→ **KUMPULAN BARIS**

##########

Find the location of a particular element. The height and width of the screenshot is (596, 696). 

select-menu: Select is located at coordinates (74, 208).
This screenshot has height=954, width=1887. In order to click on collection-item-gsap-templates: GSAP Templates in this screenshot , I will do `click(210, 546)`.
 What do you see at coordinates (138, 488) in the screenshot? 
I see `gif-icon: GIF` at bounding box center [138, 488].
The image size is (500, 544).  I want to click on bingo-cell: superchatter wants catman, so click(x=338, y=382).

##########

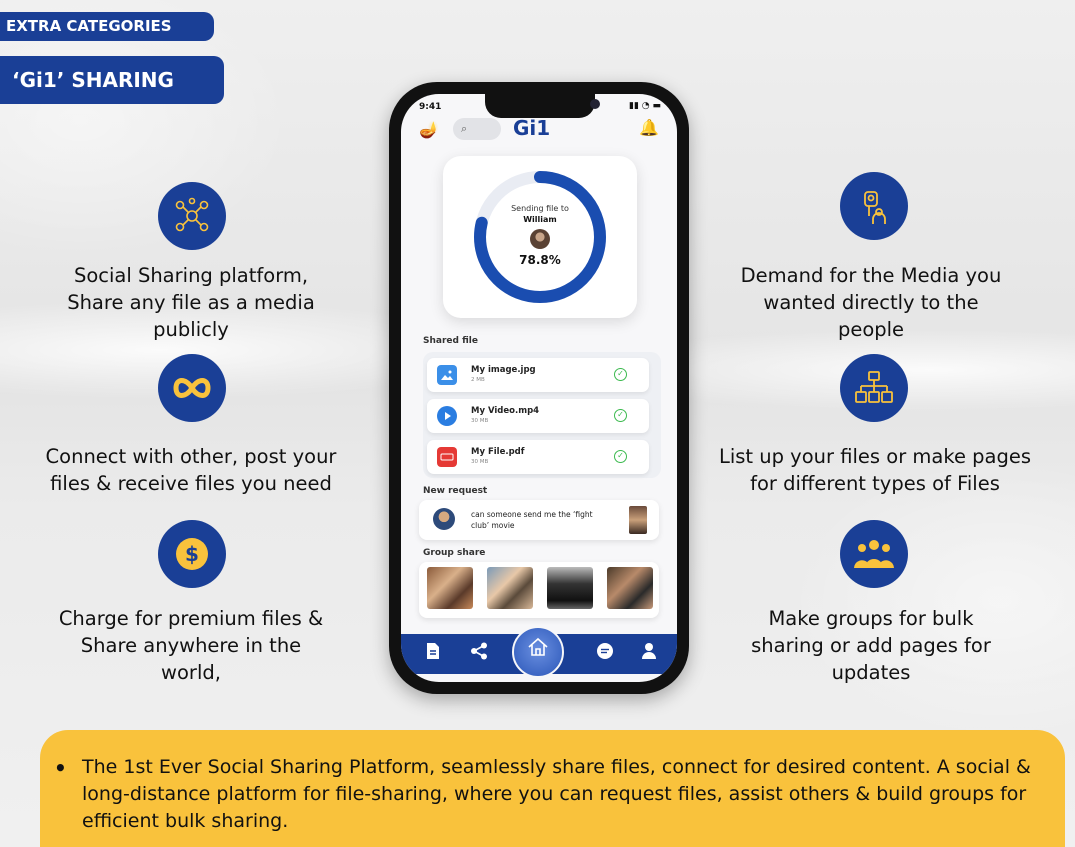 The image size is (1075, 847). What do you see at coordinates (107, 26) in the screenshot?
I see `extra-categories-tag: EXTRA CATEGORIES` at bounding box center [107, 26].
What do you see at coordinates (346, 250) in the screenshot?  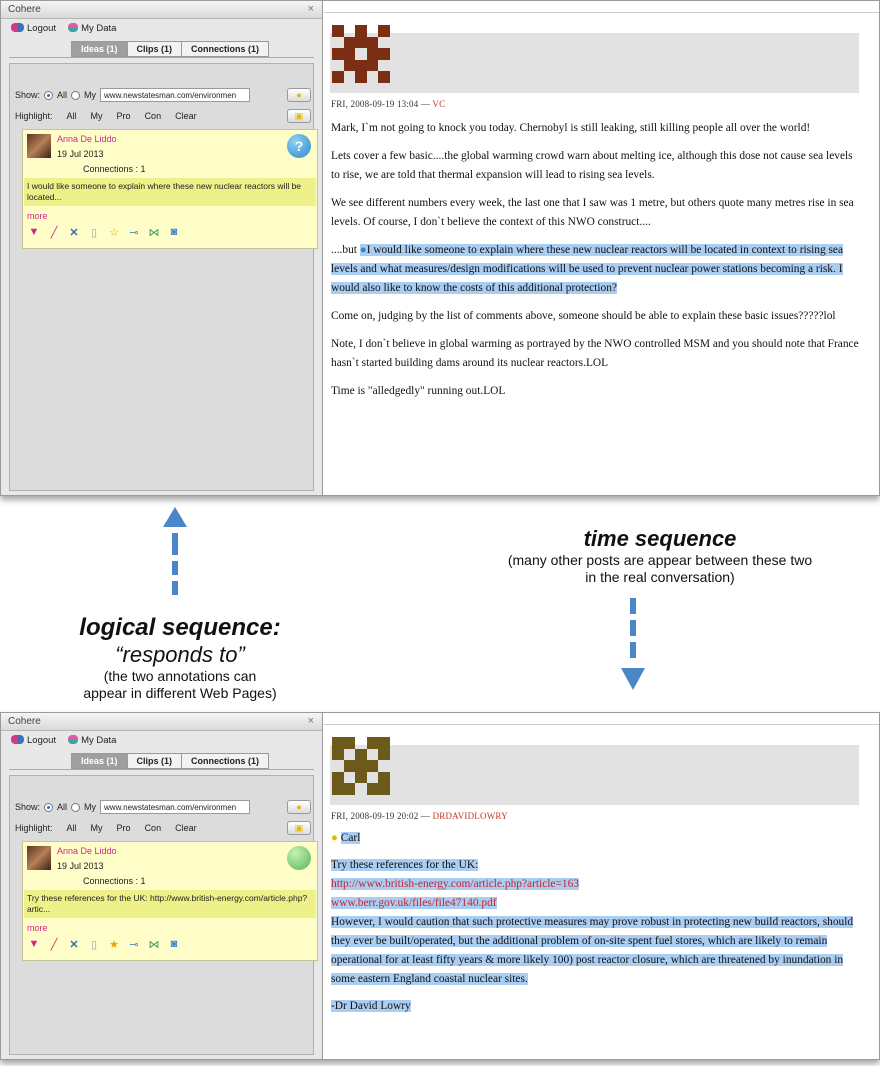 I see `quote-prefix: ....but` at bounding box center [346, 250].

##########

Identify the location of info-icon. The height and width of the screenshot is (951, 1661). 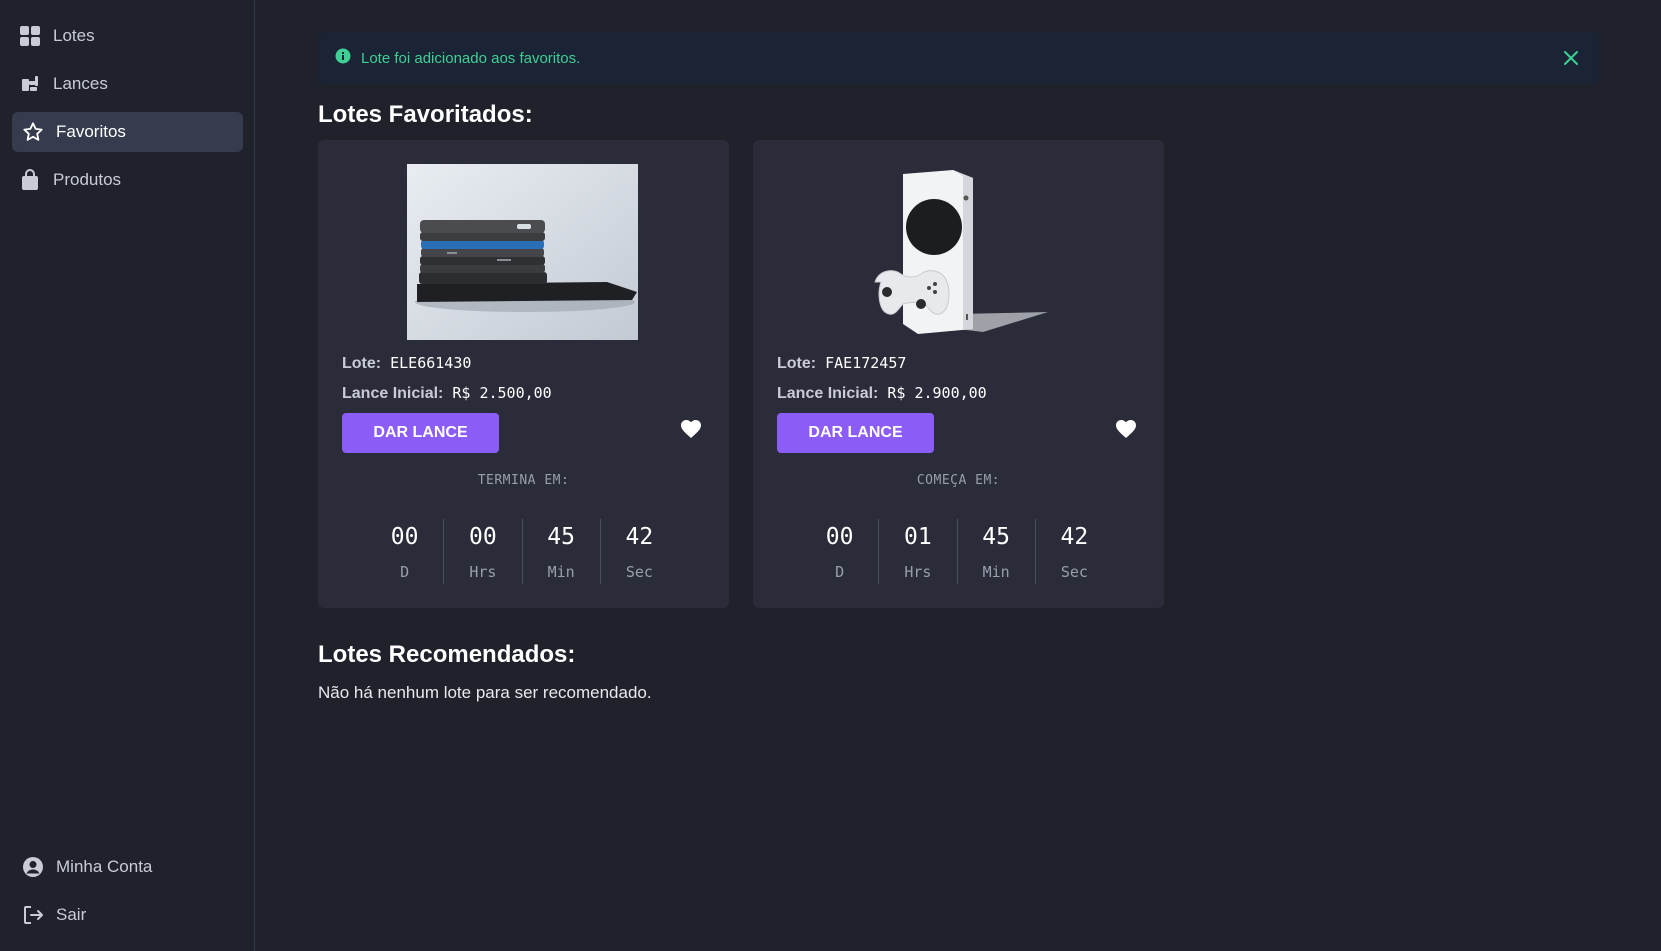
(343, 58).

##########

→ **YANG DIMINTA**
Bagaimana baris-baris mulai dari baris yang memuat "What do you see at coordinates (138, 488)" sampai dengan baris yang memuat "The image size is (500, 544)." jika ditulis ulang sebagai daftar JSON berisi string, satu string untuk setiap baris, tanpa baris kosong?

→ **HASIL TUGAS**
[
  " What do you see at coordinates (138, 488) in the screenshot? ",
  "I see `gif-icon: GIF` at bounding box center [138, 488].",
  "The image size is (500, 544).  I want to click on bingo-cell: superchatter wants catman, so click(x=338, y=382)."
]